**Instructions for the task:** Every line between the top of the data below and the line with "The image size is (1216, 980).", both ends included, must be retyped exactly.

====== Data section ======

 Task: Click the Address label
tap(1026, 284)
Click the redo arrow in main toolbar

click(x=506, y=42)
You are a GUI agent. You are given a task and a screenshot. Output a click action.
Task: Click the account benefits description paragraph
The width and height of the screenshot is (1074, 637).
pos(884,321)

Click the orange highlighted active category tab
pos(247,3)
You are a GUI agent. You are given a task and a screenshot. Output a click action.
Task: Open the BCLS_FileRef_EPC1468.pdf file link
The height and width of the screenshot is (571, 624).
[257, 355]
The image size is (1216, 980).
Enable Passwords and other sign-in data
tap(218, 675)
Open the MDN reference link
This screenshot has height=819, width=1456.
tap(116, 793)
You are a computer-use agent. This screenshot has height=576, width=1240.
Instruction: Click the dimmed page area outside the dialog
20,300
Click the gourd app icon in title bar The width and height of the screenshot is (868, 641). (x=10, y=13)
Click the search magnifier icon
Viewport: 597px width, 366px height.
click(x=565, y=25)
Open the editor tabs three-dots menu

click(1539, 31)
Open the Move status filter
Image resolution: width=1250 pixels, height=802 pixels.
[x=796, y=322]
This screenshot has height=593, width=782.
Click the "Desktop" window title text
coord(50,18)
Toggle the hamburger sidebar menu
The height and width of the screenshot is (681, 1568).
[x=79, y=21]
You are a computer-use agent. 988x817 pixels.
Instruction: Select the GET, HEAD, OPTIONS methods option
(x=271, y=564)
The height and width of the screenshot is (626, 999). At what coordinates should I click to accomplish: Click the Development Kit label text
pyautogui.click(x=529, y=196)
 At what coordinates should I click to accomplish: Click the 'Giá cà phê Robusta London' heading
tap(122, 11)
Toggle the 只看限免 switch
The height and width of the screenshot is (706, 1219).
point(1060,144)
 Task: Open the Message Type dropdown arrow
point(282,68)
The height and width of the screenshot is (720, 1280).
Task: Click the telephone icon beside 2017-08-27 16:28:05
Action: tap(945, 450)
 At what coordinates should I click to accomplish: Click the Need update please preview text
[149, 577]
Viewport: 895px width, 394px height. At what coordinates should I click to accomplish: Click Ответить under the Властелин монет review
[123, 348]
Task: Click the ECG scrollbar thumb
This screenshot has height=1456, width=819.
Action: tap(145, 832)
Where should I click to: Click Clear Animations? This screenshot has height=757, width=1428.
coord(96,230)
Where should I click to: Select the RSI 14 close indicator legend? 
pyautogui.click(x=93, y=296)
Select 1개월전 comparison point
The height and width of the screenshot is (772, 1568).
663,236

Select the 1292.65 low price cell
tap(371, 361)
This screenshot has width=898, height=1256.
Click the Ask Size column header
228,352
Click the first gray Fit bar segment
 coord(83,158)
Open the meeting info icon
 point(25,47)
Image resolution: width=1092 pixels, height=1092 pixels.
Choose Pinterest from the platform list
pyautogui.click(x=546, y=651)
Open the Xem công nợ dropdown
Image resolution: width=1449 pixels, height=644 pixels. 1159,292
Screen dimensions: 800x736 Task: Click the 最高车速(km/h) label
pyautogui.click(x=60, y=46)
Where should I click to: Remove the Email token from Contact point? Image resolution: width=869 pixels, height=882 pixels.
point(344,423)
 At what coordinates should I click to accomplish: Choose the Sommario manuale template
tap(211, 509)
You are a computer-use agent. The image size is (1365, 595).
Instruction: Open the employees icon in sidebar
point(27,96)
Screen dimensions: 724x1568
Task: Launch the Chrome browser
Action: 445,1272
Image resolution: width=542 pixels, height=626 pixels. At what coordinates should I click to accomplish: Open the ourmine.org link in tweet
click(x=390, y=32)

======

**Answer to this task:**
 Task: Click the Address label
tap(1026, 284)
Click the redo arrow in main toolbar

click(x=506, y=42)
You are a GUI agent. You are given a task and a screenshot. Output a click action.
Task: Click the account benefits description paragraph
The width and height of the screenshot is (1074, 637).
pos(884,321)

Click the orange highlighted active category tab
pos(247,3)
You are a GUI agent. You are given a task and a screenshot. Output a click action.
Task: Open the BCLS_FileRef_EPC1468.pdf file link
The height and width of the screenshot is (571, 624).
[257, 355]
The image size is (1216, 980).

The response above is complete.